Mais le potentiel est bien là, selon l’entrepreneur: «L’isolant naturel progresse plus vite et enregistre une croissance à deux chiffres dans certains pays.» Et l’accélération est en cours: «Le marché se met en place rapidement. Construire de manière durable avec le meilleur bilan carbone possible est une vraie préoccupation.» Christian Roggeman en veut pour preuve la multiplication des labels et des certifications en Europe et dans le monde.

Pour l’heure, le grand vainqueur de la catégorie bio-sourcé est la laine de bois, qui se développe depuis plusieurs décennies et dont le marché est déjà bien structuré. Avec des opérateurs d’envergure comme Schneider, Gutex ou Pavatex (pionnier fribourgeois de la spécialité repris par le groupe français Soprema).

Gramitherm se trouve pour l’instant encore isolé. Si la paille a trouvé sa place dans les matériaux de construction, l’herbe est invisible dans le champ de l’isolation flexible.

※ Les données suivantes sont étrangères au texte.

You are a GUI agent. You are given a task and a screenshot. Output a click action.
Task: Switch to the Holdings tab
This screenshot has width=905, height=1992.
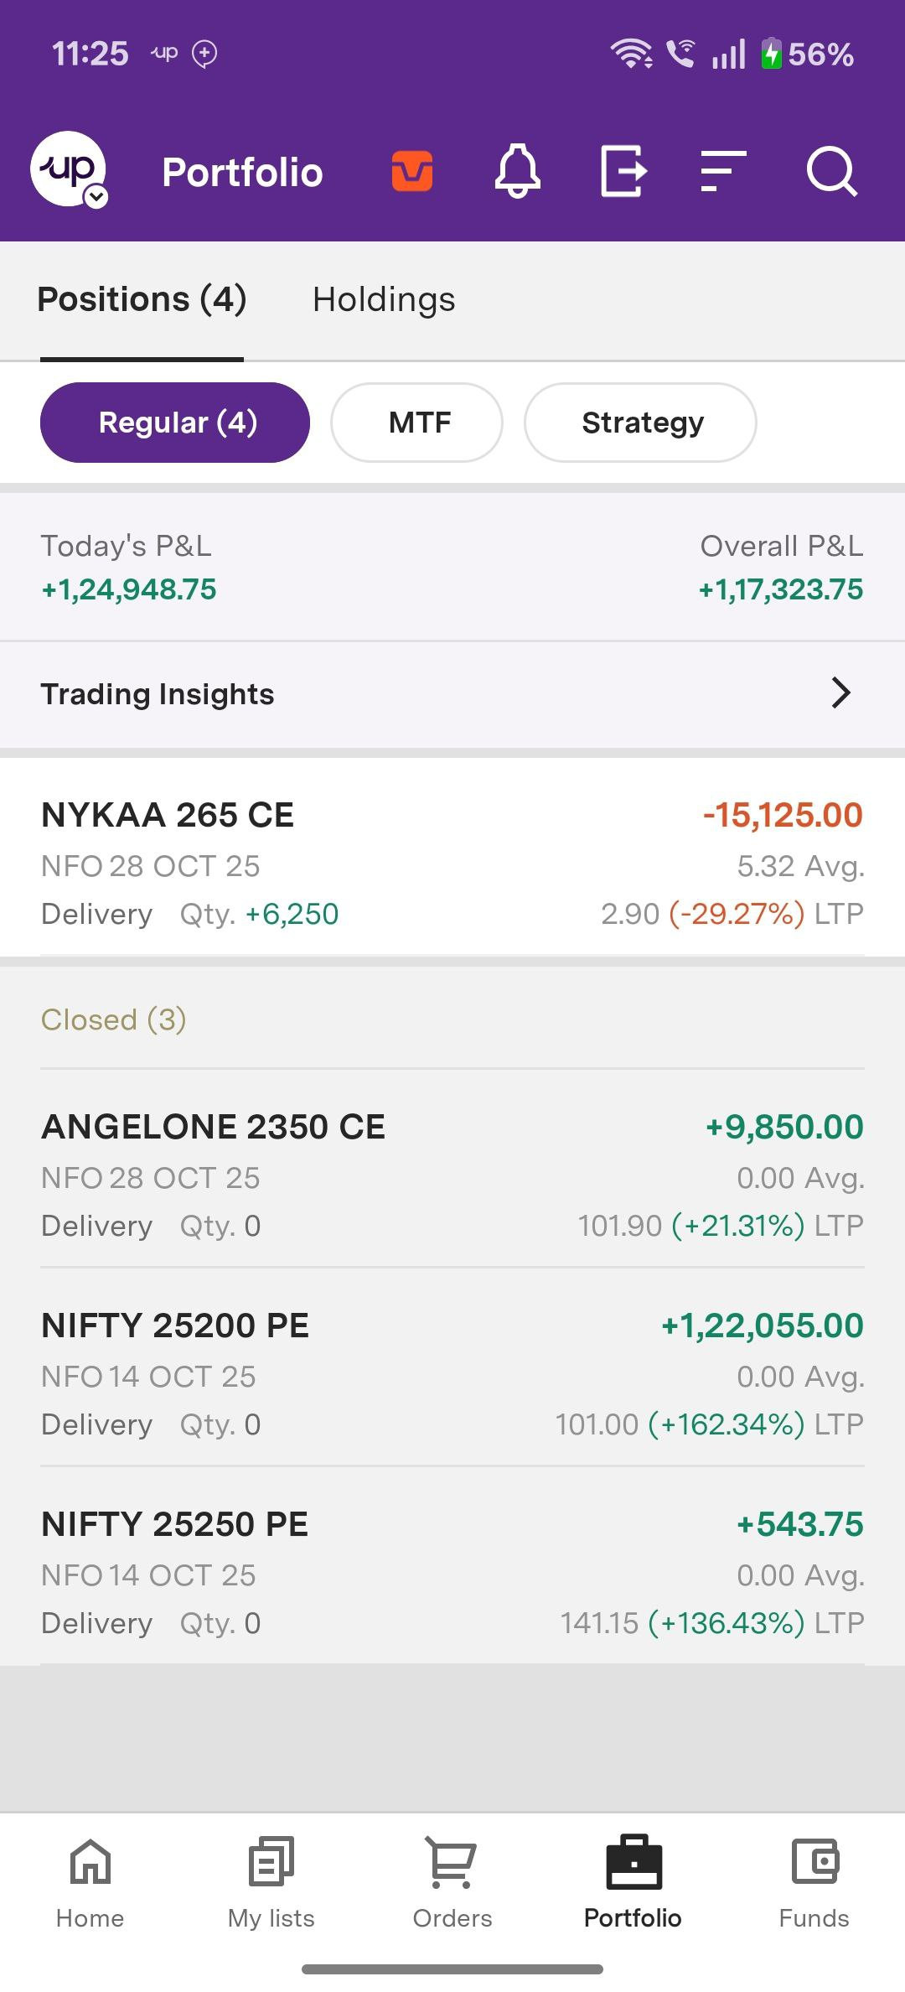pos(384,300)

L’entreprise lausannoise est aujourd’hui le seul producteur au monde, mais son directeur reste néanmoins persuadé que l’herbe naturelle a «un rôle privilégié à jouer» et que l’avenir est plus vert que le greenway de St Andrews. Gramitherm s’inscrit si parfaitement dans tous les critères de la bio-économie, comme la réponse idéale à toutes les priorités actuelles: performance technique (isolation établie contre la chaleur, l’humidité et la transmission acoustique), bilan carbone négatif, économie circulaire («Un concept global qui n’a de sens que dans un déploiement local», Christian Roggeman dixit).

Le graal du BTP

Il ne faudrait pas beaucoup plus pour parler de graal du BTP, car l’herbe est tout à la fois une ressource opulente dont le cycle de reconstitution est très rapide et un déchet à valoriser, puisqu’il ne s’agit même pas de détourner le fourrage du bétail. Le rendement est par ailleurs assez élevé puisqu’il suffit d’un hectare de gazon pour réaliser 200 mètres cubes de panneaux isolants, de quoi habiller trois maisons familiales. Selon les données récoltées par le fabricant, cet isolant-là sert même la cause planétaire avec son bilan carbone négatif puisque, compte tenu de toute la chaîne de production, un kg de Gramitherm piège 1,405 kg de CO2-éq, et qu’il ne faut que deux mois pour piéger ce gaz carbonique.

Puisqu’il est question de planète et de réchauffement, Christian Roggeman articule encore un argument très hot: «Dans le monde, l’isolation est surtout utilisée contre la chaleur et dans ce domaine l’herbe présente une capacité exceptionnelle, avec un temps de charge de plus de dix heures.» Largement de quoi passer au frais les journées de canicule qui n’épargnent désormais plus aucune latitude.